§ **Data to use**:
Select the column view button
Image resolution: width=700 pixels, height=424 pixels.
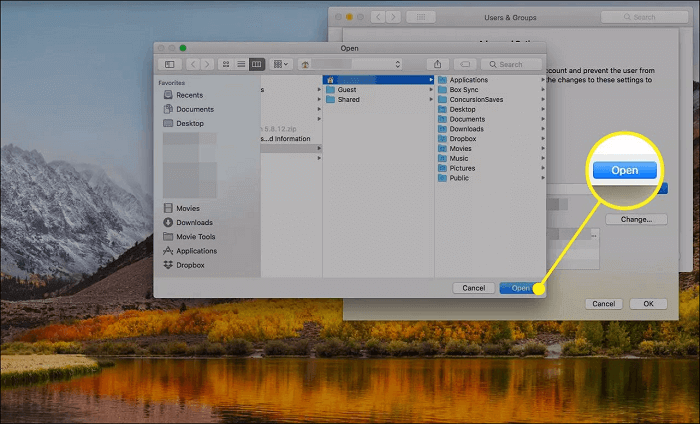tap(257, 64)
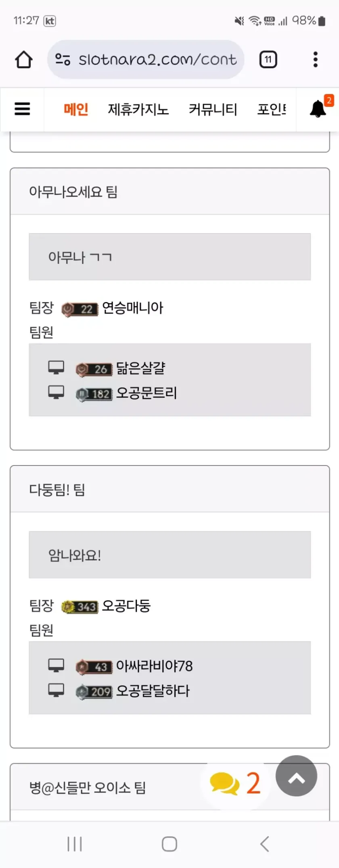Screen dimensions: 339x868
Task: Tap the browser home icon
Action: (24, 60)
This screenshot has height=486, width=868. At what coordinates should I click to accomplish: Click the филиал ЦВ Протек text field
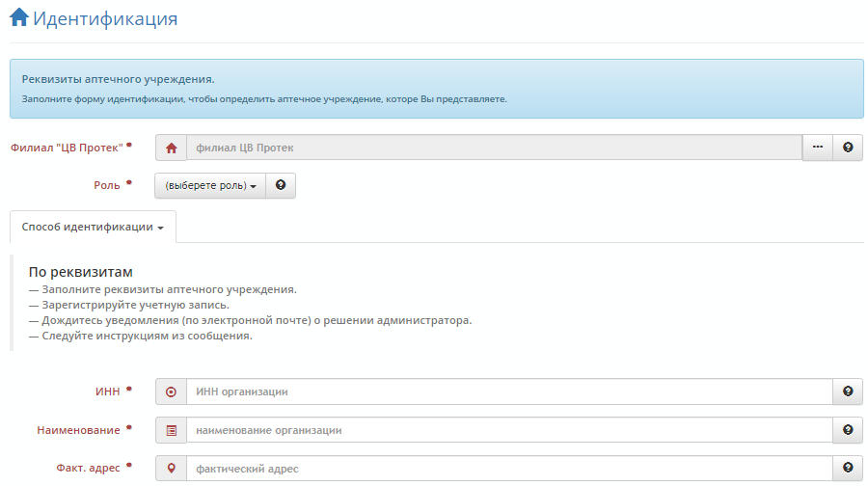(x=493, y=148)
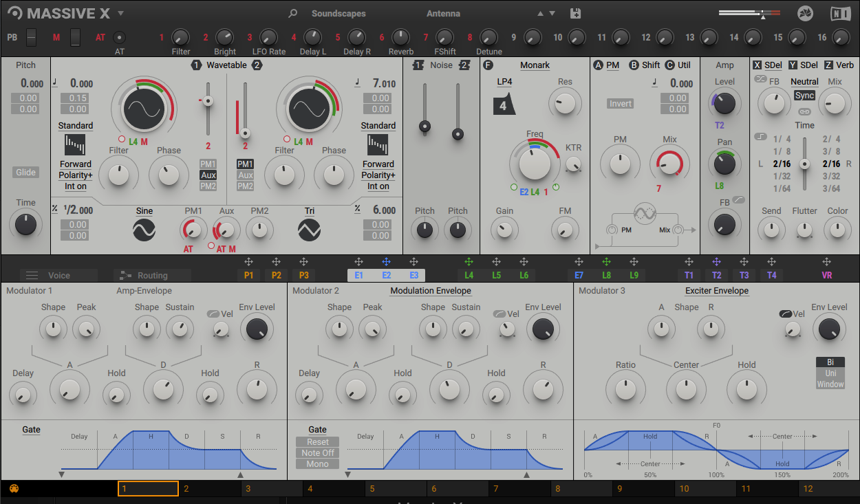The width and height of the screenshot is (860, 504).
Task: Click the Sine oscillator waveform icon
Action: coord(144,230)
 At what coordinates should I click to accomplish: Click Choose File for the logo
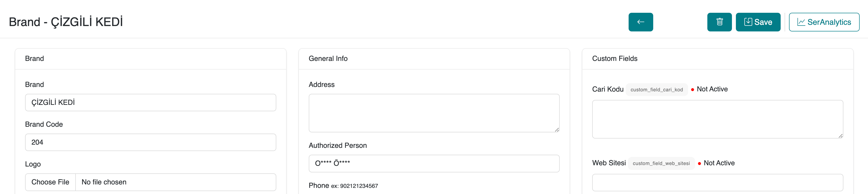click(x=50, y=182)
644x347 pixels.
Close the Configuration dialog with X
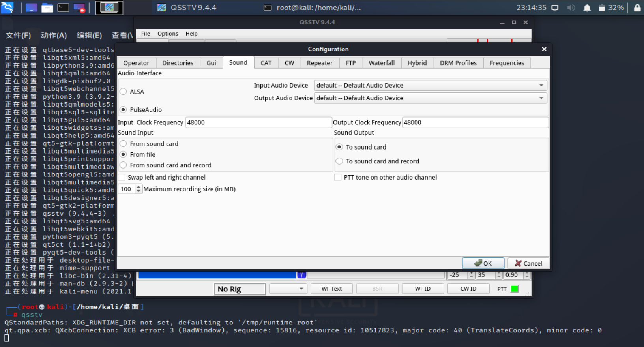coord(544,49)
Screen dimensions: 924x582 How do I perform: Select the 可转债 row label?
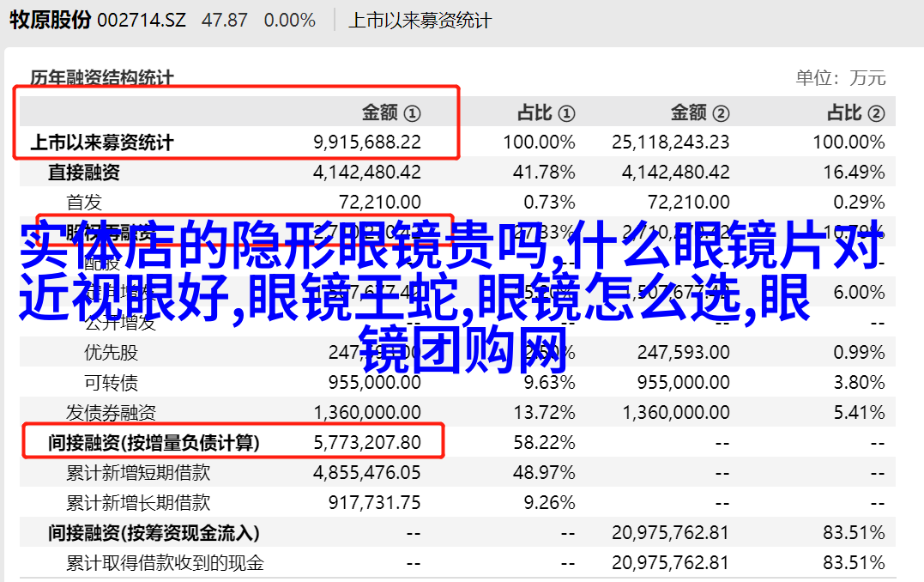(x=111, y=382)
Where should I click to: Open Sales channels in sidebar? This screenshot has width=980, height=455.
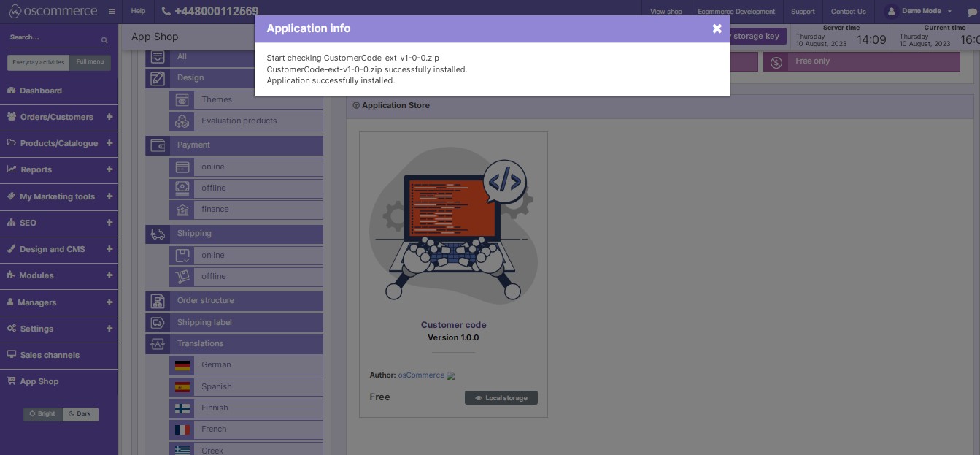(x=50, y=355)
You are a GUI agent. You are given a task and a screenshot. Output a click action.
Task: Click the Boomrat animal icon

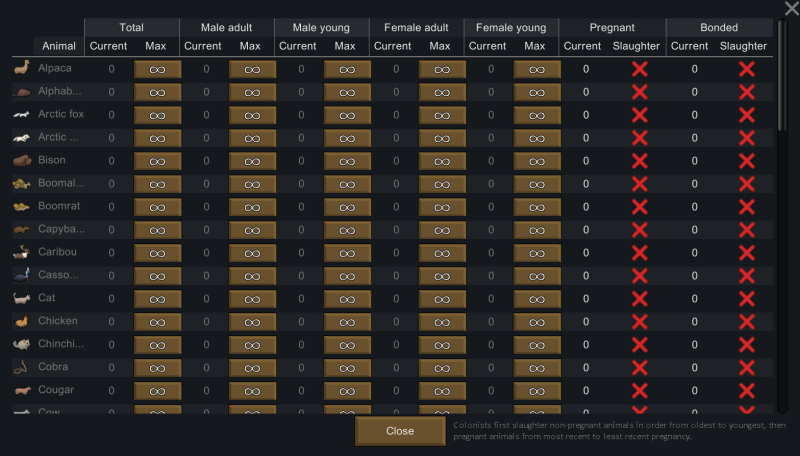pyautogui.click(x=21, y=207)
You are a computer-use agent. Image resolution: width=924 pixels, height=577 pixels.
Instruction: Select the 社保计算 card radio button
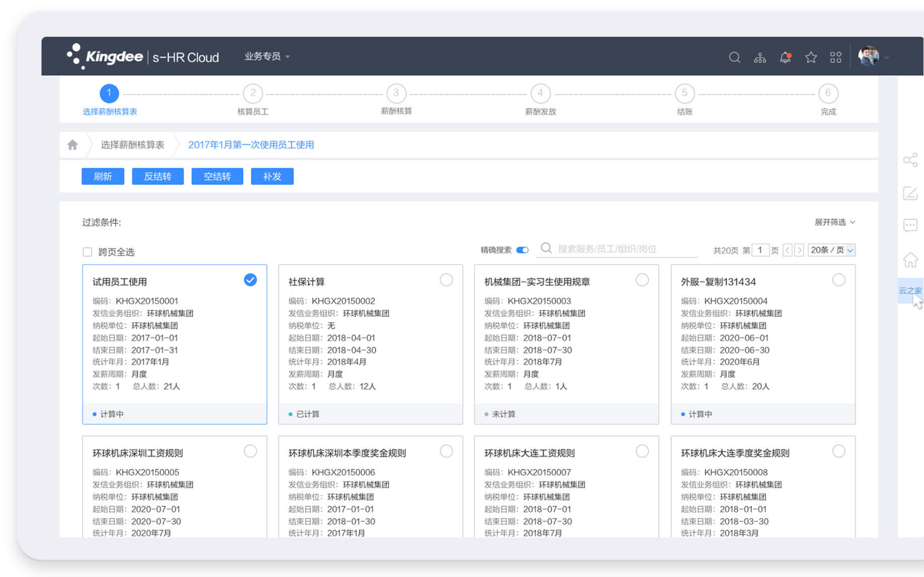[446, 280]
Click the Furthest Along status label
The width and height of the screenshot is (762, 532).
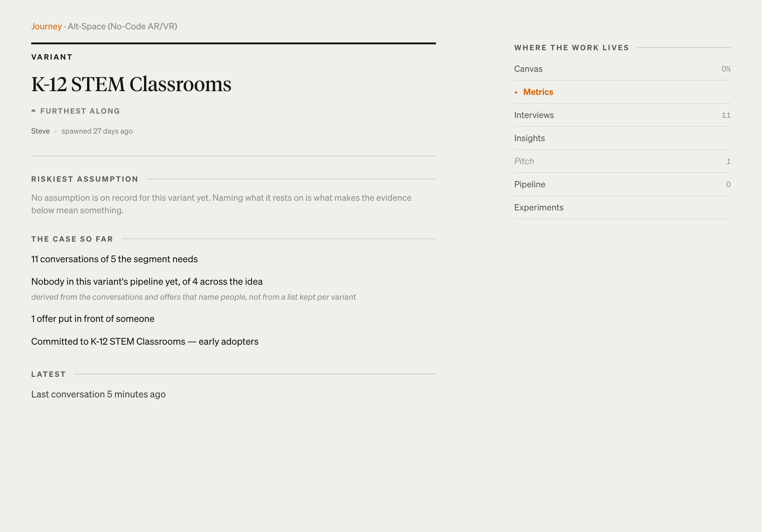80,111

§ **Aim of the exercise**: Restate the material above word for word, dropping the pictures.

§ **Task output**:
Select the column view button
Image resolution: width=700 pixels, height=424 pixels.
tap(257, 64)
Screen dimensions: 339x868
Task: Tap the browser home icon
Action: (24, 60)
This screenshot has height=486, width=868. At what coordinates should I click to accomplish: Click the филиал ЦВ Протек text field
(x=493, y=148)
The width and height of the screenshot is (860, 504).
Task: Click the Sine oscillator waveform icon
Action: coord(144,230)
 At what coordinates should I click to accomplish: Click Choose File for the logo
click(x=50, y=182)
644x347 pixels.
Close the Configuration dialog with X
coord(544,49)
Screen dimensions: 924x582 How do I perform: Select the 可转债 row label?
(x=111, y=382)
Where should I click to: Open Sales channels in sidebar? This screenshot has width=980, height=455.
(x=50, y=355)
You are a GUI agent. You are given a task and a screenshot. Output a click action.
Task: Click the Boomrat animal icon

pyautogui.click(x=21, y=207)
You are a computer-use agent. Image resolution: width=924 pixels, height=577 pixels.
Instruction: Select the 社保计算 card radio button
[446, 280]
Click the Furthest Along status label
The width and height of the screenshot is (762, 532).
80,111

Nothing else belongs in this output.